Company Raises Outlook After Stronger Quarter
In a release, CSX said operating income climbed to $1.25 billion and total volume rose 3% to 1.56 million units, with pricing, intermodal growth and higher fuel recovery helping offset weaker export coal, according to CSX Corporation. On the back of that performance, the company bumped its full-year revenue outlook from low-single-digit growth to mid-single-digit and said it expects operating-profit margins to expand about two to three percentage points.
Cost Cuts And Headcount Changes Boosted Margins
Executives said expense reductions did a lot of the heavy lifting on profits. Kevin Boone told investors, "Labor costs were 1% lower as a 5% reduction in headcount paired with a $10 million reduction in overtime expense offset inflation," in the earnings call transcript published by Benzinga. CSX ended the quarter with 22,249 employees, about 1,165 fewer than a year earlier, the Jacksonville Daily Record reported.
Local Projects Could Add Tens Of Thousands Of Carloads
On the growth side, Maryclare Kenney said "our pipeline of approximately 600 active projects remains strong," noting that 21 projects entered service in Q1 and are expected to contribute an estimated 33,000 annual carloads at full ramp, according to the call transcript. She pointed to two Northeast Florida wins: a new rail extension at Keystone Terminals to move synthetic gypsum and an expanded Martin Marietta aggregate loading facility in Green Cove Springs that CSX said should reach full ramp by the end of the second quarter, details first reported by the Jacksonville Daily Record.
Analysts Say The Beat Comes With Caveats
CSX's $0.43 per-share result topped analyst consensus of roughly $0.39, steadying investor sentiment even as revenue growth stayed modest, according to The Washington Post.

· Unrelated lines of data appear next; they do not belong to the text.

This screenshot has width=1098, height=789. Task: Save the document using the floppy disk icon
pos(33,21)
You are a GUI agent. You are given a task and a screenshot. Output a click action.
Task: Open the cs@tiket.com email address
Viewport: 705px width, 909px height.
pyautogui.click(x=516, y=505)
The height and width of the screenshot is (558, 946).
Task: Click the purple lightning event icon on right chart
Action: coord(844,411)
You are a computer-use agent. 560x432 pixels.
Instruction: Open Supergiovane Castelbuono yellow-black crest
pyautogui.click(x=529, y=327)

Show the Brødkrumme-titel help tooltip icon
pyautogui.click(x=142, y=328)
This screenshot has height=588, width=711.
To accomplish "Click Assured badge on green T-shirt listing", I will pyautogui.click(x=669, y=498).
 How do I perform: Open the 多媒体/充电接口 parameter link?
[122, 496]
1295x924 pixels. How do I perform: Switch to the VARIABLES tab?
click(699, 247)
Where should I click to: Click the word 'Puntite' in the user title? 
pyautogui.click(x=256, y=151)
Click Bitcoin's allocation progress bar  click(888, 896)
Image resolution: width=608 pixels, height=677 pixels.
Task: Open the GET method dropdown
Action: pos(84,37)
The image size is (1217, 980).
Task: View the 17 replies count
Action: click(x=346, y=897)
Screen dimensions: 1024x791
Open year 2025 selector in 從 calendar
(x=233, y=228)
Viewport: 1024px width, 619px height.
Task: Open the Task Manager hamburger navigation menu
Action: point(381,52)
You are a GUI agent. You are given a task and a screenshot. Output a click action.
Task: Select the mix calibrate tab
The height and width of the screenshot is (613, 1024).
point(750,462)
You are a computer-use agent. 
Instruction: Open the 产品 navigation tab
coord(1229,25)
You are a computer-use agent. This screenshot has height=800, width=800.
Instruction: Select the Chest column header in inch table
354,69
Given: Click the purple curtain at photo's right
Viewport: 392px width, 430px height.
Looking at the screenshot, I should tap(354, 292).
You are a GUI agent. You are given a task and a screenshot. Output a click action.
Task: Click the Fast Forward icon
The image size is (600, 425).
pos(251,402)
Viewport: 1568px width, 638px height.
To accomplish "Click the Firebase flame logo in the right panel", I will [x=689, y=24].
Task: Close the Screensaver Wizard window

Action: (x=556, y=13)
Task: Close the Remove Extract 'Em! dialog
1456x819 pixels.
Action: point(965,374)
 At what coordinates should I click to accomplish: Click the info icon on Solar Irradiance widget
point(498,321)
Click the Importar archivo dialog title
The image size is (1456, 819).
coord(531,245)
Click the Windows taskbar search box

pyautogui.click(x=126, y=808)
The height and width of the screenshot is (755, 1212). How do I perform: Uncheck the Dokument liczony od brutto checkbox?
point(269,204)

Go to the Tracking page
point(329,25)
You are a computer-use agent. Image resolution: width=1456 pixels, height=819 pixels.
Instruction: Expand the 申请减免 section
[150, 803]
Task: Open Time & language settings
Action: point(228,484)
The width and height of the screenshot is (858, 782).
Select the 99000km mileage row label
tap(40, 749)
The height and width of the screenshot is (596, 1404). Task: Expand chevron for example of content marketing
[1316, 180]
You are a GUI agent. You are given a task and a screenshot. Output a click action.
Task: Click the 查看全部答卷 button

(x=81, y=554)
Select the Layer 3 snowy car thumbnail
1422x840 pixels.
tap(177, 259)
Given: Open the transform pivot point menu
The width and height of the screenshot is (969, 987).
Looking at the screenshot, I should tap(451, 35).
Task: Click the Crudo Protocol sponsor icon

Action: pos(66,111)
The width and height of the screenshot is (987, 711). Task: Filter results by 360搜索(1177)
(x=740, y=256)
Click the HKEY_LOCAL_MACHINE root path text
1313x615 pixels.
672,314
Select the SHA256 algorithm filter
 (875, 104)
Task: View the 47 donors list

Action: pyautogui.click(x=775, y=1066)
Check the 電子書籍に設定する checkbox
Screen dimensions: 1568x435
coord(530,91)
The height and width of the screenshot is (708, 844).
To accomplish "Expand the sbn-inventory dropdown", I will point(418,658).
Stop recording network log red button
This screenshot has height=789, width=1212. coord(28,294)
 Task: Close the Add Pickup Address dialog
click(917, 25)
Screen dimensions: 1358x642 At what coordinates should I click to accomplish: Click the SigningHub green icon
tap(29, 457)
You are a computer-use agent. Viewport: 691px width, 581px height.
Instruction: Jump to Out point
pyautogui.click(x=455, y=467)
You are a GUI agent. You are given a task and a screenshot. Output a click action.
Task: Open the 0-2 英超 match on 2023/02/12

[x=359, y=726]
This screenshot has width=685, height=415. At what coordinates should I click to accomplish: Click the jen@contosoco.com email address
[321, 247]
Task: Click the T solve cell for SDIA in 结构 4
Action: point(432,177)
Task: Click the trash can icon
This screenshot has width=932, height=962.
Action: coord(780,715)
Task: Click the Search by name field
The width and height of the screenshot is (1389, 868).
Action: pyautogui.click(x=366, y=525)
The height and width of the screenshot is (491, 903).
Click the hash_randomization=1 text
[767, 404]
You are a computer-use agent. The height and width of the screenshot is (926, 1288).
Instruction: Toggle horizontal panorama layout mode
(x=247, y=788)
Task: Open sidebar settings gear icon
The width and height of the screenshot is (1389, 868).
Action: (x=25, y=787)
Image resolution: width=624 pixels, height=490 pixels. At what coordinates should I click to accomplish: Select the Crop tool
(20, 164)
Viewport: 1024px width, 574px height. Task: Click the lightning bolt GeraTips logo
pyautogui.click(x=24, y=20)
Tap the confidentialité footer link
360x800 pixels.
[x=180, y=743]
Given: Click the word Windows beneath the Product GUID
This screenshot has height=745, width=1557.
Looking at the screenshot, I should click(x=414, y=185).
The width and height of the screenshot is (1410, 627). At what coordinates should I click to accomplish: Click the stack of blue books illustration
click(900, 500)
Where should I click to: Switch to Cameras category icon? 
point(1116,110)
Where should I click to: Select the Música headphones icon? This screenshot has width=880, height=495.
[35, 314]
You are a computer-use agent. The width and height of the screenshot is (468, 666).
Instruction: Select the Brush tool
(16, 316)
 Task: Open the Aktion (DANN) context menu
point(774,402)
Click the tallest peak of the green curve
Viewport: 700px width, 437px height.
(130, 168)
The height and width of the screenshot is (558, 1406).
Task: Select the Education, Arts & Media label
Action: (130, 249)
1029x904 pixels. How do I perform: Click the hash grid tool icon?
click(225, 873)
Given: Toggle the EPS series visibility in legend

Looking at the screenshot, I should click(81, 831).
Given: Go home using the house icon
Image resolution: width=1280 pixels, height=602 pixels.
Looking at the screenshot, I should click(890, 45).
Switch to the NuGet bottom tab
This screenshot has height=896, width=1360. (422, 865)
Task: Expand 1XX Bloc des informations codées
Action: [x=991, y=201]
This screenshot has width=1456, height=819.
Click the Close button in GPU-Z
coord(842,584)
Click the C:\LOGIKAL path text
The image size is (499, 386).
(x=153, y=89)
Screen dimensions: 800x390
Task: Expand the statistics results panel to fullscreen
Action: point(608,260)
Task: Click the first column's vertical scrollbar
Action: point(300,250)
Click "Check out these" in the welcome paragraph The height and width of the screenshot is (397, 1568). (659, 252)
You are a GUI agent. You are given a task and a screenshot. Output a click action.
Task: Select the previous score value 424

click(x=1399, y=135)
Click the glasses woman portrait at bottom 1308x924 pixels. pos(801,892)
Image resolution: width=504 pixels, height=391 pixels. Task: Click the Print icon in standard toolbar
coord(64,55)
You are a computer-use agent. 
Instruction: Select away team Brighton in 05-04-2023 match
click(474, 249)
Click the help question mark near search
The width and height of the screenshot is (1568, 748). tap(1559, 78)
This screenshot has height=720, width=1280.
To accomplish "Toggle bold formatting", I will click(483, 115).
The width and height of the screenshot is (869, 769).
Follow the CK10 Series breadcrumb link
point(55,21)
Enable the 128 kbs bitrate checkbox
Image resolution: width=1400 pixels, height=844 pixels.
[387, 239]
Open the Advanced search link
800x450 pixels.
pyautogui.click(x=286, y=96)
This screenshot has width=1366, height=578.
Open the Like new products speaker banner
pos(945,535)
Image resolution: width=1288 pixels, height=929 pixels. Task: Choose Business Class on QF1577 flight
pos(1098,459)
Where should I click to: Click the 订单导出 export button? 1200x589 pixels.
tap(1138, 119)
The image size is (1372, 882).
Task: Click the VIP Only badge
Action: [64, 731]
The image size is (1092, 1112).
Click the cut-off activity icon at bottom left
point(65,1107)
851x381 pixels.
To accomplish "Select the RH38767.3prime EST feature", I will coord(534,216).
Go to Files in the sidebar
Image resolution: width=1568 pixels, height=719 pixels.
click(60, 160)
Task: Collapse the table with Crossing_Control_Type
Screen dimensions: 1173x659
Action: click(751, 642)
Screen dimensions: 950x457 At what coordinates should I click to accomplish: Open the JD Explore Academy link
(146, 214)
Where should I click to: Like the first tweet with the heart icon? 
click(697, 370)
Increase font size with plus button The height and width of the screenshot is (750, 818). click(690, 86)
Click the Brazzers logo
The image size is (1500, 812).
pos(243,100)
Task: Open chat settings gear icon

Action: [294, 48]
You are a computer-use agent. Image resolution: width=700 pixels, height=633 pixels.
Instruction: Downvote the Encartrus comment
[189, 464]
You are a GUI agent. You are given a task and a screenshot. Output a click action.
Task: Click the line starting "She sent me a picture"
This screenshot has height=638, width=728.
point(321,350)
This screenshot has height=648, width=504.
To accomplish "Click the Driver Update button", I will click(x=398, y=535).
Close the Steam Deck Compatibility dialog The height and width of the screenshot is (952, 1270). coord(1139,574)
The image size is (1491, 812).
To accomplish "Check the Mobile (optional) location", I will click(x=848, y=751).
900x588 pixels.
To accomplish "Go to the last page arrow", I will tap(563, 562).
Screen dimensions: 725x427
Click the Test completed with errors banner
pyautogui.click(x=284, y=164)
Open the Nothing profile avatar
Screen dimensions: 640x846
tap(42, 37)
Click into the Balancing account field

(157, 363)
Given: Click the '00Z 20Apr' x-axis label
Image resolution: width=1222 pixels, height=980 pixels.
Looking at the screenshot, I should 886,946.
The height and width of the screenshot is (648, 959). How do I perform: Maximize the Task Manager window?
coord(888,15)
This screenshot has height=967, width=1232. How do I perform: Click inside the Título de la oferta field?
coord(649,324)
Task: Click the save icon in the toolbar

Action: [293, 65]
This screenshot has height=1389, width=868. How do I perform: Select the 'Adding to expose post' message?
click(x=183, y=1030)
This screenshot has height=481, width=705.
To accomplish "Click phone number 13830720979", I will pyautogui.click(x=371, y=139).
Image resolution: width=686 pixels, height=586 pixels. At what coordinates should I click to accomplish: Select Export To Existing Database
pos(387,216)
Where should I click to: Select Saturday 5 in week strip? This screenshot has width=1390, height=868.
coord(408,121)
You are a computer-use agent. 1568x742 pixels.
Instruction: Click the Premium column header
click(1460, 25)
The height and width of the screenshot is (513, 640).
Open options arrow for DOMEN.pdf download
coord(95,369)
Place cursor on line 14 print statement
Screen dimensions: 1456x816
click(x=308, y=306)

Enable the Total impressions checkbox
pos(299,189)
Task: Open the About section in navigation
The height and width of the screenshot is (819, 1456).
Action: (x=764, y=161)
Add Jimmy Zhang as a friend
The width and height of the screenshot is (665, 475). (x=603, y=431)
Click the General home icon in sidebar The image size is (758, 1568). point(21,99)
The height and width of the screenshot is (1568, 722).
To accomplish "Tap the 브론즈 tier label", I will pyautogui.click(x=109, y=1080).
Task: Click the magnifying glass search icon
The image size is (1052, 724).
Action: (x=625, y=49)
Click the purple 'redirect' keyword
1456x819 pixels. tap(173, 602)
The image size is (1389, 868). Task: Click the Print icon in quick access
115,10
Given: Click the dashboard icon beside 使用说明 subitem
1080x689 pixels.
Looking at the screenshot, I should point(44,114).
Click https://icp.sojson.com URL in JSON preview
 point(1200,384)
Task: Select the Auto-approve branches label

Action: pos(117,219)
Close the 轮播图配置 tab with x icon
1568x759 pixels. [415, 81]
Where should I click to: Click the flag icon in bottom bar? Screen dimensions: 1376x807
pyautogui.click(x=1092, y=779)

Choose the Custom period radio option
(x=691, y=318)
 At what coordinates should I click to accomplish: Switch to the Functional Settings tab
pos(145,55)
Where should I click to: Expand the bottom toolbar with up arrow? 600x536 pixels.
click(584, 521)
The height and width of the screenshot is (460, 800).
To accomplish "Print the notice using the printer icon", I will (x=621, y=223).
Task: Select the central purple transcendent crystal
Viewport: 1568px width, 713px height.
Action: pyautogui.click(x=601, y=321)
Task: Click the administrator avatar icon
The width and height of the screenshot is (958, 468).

The Post and company executives also noted that one-time items, including gains on real-estate sales, helped juice the quarter, while management warned that higher energy costs and geopolitical uncertainty could both lift revenue and squeeze margins.
What To Watch Next
Investors and local leaders will be watching whether the industrial projects ramp as forecast and whether the cost-cutting holds through the rest of 2026, when CSX expects both margin expansion and stronger revenue. Management emphasized continued capital discipline in its April release, and Jacksonville officials will be tracking whether new rail-served customers can offset the impact of a smaller workforce, Jacksonville Daily Record reported.